KEEP COMPLEXITY PER CAPITA EXPECTABLE
SAP Basis range of services
Without this provisioning component, adjustments to employee permissions in the respective IT resources would have to be implemented by the relevant system administrators. However, manual provisioning processes are by their very nature a source of errors. If an employee's tasks change, the system administrator should consider all active user accounts when modifying and deleting accounts. A modern IDM system therefore helps companies to keep track of users and their permissions, especially in complex and heterogeneous system landscapes.
SAP Basis is structured as a classic three-tier model. It contains the following components:
In addition to project-based training, we offer individually prepared training courses on the following topics:
Then go back to the Permissions tab to generate the current profile of the permission objects. Once you have completed these steps and secured the role, it has the necessary Fiori permissions to launch the OData service-related application.
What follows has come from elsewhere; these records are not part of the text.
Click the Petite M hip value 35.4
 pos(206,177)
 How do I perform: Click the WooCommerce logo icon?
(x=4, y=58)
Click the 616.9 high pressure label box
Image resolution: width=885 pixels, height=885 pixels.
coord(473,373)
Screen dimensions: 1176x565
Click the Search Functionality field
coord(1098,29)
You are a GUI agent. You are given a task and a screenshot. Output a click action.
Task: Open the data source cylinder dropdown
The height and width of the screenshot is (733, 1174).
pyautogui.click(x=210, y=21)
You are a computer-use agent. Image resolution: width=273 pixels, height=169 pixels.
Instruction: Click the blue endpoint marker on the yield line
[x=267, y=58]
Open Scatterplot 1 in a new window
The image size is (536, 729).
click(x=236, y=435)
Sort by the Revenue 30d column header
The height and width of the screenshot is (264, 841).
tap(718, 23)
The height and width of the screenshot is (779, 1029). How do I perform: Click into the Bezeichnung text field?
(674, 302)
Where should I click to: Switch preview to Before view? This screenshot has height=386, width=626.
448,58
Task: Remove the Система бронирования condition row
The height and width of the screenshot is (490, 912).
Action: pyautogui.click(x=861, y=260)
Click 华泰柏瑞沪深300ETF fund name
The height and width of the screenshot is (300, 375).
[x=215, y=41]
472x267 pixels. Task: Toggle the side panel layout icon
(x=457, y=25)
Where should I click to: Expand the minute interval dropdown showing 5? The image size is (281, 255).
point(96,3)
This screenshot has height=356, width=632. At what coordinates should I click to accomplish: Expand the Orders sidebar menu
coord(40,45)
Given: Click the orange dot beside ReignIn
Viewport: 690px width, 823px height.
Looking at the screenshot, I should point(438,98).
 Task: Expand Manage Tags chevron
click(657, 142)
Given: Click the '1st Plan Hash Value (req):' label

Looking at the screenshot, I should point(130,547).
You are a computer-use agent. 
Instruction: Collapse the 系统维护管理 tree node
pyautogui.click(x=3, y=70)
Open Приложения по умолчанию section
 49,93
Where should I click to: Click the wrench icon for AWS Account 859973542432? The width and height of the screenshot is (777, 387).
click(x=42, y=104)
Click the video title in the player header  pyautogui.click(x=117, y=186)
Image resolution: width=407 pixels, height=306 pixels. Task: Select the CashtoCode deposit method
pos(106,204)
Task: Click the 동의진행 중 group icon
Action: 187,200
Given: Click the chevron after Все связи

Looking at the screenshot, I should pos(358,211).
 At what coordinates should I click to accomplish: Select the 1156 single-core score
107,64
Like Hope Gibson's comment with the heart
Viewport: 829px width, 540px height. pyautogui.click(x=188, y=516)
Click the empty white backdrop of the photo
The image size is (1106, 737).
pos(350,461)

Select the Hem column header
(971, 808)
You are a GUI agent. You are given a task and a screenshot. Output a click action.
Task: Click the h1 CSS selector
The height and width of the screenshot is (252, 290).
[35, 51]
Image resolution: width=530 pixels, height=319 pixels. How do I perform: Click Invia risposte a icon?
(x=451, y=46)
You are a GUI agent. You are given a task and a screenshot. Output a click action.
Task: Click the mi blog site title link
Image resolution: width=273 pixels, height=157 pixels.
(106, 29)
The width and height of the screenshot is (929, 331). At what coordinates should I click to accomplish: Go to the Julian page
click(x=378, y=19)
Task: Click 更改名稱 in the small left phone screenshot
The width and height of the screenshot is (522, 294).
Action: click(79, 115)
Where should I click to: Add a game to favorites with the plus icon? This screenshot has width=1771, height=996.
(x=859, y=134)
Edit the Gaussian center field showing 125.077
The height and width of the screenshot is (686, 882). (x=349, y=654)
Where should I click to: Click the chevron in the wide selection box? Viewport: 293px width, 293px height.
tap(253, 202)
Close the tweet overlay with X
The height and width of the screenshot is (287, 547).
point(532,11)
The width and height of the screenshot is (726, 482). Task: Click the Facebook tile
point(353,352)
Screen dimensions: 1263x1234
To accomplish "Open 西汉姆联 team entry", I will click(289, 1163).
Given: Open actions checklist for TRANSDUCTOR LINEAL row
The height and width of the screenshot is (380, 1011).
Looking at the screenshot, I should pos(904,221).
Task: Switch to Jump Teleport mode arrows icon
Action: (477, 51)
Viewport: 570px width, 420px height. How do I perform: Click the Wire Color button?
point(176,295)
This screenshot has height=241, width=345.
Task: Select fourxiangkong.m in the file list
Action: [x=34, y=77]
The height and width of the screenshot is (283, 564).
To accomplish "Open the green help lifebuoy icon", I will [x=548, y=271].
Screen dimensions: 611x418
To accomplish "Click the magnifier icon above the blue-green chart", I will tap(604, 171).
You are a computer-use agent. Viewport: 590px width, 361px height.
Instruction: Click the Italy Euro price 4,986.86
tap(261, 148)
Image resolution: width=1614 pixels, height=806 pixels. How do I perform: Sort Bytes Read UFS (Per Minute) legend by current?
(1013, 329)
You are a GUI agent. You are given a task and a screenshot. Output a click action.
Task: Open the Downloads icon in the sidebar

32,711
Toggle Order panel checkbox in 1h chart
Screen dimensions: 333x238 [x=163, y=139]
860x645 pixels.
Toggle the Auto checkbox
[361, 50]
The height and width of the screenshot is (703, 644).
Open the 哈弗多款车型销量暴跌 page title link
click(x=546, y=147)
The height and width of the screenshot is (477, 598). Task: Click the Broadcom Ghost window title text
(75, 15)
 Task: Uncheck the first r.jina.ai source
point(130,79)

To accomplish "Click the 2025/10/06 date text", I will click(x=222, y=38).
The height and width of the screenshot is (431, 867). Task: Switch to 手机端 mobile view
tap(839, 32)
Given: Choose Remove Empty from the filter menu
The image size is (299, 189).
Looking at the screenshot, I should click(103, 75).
Automation of processes In an IDM, IT business processes, creating, modifying and deleting a user are defined centrally by means of a unique set of rules. All the necessary steps are then completed using automated workflows. User administration no longer has to be administered separately for each system, but only in a single point of administration. Data Consistency Employee data is created only once in a leading system in an IDM architecture. All attached systems use this data in their user management on demand. In a change of department or a new activity, permissions are automatically adjusted. Security and Documentation In a centralised user administration, users can be locked down efficiently on all systems or access rights can be changed. The connection to the personnel process automatically initiates the change process as soon as the master record is adjusted in the Human Resources Department. Documentation solutions can also be used to archive all processes without any gaps. This creates transparency which also facilitates the detection of a functioning and secure authorisation concept during audit tests. Requirements for IDM systems People get electronic identity attributes describe the role of the person Quality requirements Reliability: Abuse prevention Readability: Documentation and logging Failover: Back-up systems in compliance with legal requirements Data Protection Act What should be taken into account in application processes? When implementing an IDM and also in the day-to-day operation of an IDM, there are certain things that should be taken into account when applying. I have summarised the most important points in the form of a checklist.
Tools such as "Shortcut for SAP Systems" are extremely useful in basic administration.
Checks whether the queue is fully processed.
Some useful tips about SAP basis can be found on www.sap-corner.de.
Remove weak password hashes from the system: Only updating the profile parameter does not provide you with the necessary security.